What is required
Reproduce every line of the listing below word for word, changing nothing.

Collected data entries
----------------

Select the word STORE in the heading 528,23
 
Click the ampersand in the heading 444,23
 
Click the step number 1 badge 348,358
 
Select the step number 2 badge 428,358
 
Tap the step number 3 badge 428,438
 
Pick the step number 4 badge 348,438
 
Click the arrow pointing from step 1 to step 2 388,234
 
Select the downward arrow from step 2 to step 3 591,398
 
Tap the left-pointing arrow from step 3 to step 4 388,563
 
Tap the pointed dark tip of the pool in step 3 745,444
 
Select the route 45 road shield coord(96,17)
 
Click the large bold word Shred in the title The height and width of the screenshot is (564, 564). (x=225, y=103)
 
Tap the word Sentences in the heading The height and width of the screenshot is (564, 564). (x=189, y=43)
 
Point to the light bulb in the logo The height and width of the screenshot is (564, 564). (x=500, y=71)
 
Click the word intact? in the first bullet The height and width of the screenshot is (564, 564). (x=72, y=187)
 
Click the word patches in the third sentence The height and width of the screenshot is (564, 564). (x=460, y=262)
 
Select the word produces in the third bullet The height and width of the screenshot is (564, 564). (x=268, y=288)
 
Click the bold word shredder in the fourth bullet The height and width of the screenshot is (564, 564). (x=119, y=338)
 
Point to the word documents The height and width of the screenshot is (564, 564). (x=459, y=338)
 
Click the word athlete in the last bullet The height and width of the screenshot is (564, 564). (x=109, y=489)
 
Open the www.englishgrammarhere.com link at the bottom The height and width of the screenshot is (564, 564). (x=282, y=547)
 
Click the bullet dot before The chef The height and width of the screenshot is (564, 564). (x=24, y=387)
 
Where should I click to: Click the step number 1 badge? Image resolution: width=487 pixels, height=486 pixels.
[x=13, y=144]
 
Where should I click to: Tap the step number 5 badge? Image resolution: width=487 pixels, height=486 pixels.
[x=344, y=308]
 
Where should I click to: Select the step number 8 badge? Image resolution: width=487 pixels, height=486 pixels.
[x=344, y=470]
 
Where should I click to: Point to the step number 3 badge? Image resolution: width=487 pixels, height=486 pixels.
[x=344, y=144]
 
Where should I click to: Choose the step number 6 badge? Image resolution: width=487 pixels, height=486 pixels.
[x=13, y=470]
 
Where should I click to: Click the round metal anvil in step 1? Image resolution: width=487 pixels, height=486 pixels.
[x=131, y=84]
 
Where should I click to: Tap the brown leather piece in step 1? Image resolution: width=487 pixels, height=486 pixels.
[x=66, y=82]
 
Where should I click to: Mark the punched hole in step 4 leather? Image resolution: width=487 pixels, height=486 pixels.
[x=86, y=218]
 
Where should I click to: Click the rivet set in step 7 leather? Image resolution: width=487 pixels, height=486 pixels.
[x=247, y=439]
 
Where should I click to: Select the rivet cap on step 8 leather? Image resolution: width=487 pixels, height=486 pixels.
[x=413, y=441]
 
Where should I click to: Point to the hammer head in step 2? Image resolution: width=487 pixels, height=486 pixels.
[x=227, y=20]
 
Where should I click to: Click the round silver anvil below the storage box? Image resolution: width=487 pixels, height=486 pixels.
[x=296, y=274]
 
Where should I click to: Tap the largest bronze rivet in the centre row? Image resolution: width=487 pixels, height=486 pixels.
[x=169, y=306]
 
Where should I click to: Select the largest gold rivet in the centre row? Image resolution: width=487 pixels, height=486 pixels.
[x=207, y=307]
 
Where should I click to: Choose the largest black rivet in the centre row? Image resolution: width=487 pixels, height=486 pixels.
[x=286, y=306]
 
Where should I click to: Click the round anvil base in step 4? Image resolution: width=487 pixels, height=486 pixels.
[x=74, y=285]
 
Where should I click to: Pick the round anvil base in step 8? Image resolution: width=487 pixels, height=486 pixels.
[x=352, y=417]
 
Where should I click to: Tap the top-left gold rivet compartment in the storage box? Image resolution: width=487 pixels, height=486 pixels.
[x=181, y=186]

----------------

Answer
Select the word STORE in the heading 528,23
 
Click the ampersand in the heading 444,23
 
Click the step number 1 badge 348,358
 
Select the step number 2 badge 428,358
 
Tap the step number 3 badge 428,438
 
Pick the step number 4 badge 348,438
 
Click the arrow pointing from step 1 to step 2 388,234
 
Select the downward arrow from step 2 to step 3 591,398
 
Tap the left-pointing arrow from step 3 to step 4 388,563
 
Tap the pointed dark tip of the pool in step 3 745,444
 
Select the route 45 road shield coord(96,17)
 
Click the large bold word Shred in the title The height and width of the screenshot is (564, 564). (x=225, y=103)
 
Tap the word Sentences in the heading The height and width of the screenshot is (564, 564). (x=189, y=43)
 
Point to the light bulb in the logo The height and width of the screenshot is (564, 564). (x=500, y=71)
 
Click the word intact? in the first bullet The height and width of the screenshot is (564, 564). (x=72, y=187)
 
Click the word patches in the third sentence The height and width of the screenshot is (564, 564). (x=460, y=262)
 
Select the word produces in the third bullet The height and width of the screenshot is (564, 564). (x=268, y=288)
 
Click the bold word shredder in the fourth bullet The height and width of the screenshot is (564, 564). (x=119, y=338)
 
Point to the word documents The height and width of the screenshot is (564, 564). (x=459, y=338)
 
Click the word athlete in the last bullet The height and width of the screenshot is (564, 564). (x=109, y=489)
 
Open the www.englishgrammarhere.com link at the bottom The height and width of the screenshot is (564, 564). (x=282, y=547)
 
Click the bullet dot before The chef The height and width of the screenshot is (564, 564). (x=24, y=387)
 
Where should I click to: Click the step number 1 badge? Image resolution: width=487 pixels, height=486 pixels.
[x=13, y=144]
 
Where should I click to: Tap the step number 5 badge? Image resolution: width=487 pixels, height=486 pixels.
[x=344, y=308]
 
Where should I click to: Select the step number 8 badge? Image resolution: width=487 pixels, height=486 pixels.
[x=344, y=470]
 
Where should I click to: Point to the step number 3 badge? Image resolution: width=487 pixels, height=486 pixels.
[x=344, y=144]
 
Where should I click to: Choose the step number 6 badge? Image resolution: width=487 pixels, height=486 pixels.
[x=13, y=470]
 
Where should I click to: Click the round metal anvil in step 1? Image resolution: width=487 pixels, height=486 pixels.
[x=131, y=84]
 
Where should I click to: Tap the brown leather piece in step 1? Image resolution: width=487 pixels, height=486 pixels.
[x=66, y=82]
 
Where should I click to: Mark the punched hole in step 4 leather? Image resolution: width=487 pixels, height=486 pixels.
[x=86, y=218]
 
Where should I click to: Click the rivet set in step 7 leather? Image resolution: width=487 pixels, height=486 pixels.
[x=247, y=439]
 
Where should I click to: Select the rivet cap on step 8 leather? Image resolution: width=487 pixels, height=486 pixels.
[x=413, y=441]
 
Where should I click to: Point to the hammer head in step 2? Image resolution: width=487 pixels, height=486 pixels.
[x=227, y=20]
 
Where should I click to: Click the round silver anvil below the storage box? Image resolution: width=487 pixels, height=486 pixels.
[x=296, y=274]
 
Where should I click to: Tap the largest bronze rivet in the centre row? Image resolution: width=487 pixels, height=486 pixels.
[x=169, y=306]
 
Where should I click to: Select the largest gold rivet in the centre row? Image resolution: width=487 pixels, height=486 pixels.
[x=207, y=307]
 
Where should I click to: Choose the largest black rivet in the centre row? Image resolution: width=487 pixels, height=486 pixels.
[x=286, y=306]
 
Where should I click to: Click the round anvil base in step 4? Image resolution: width=487 pixels, height=486 pixels.
[x=74, y=285]
 
Where should I click to: Pick the round anvil base in step 8? Image resolution: width=487 pixels, height=486 pixels.
[x=352, y=417]
 
Where should I click to: Tap the top-left gold rivet compartment in the storage box? Image resolution: width=487 pixels, height=486 pixels.
[x=181, y=186]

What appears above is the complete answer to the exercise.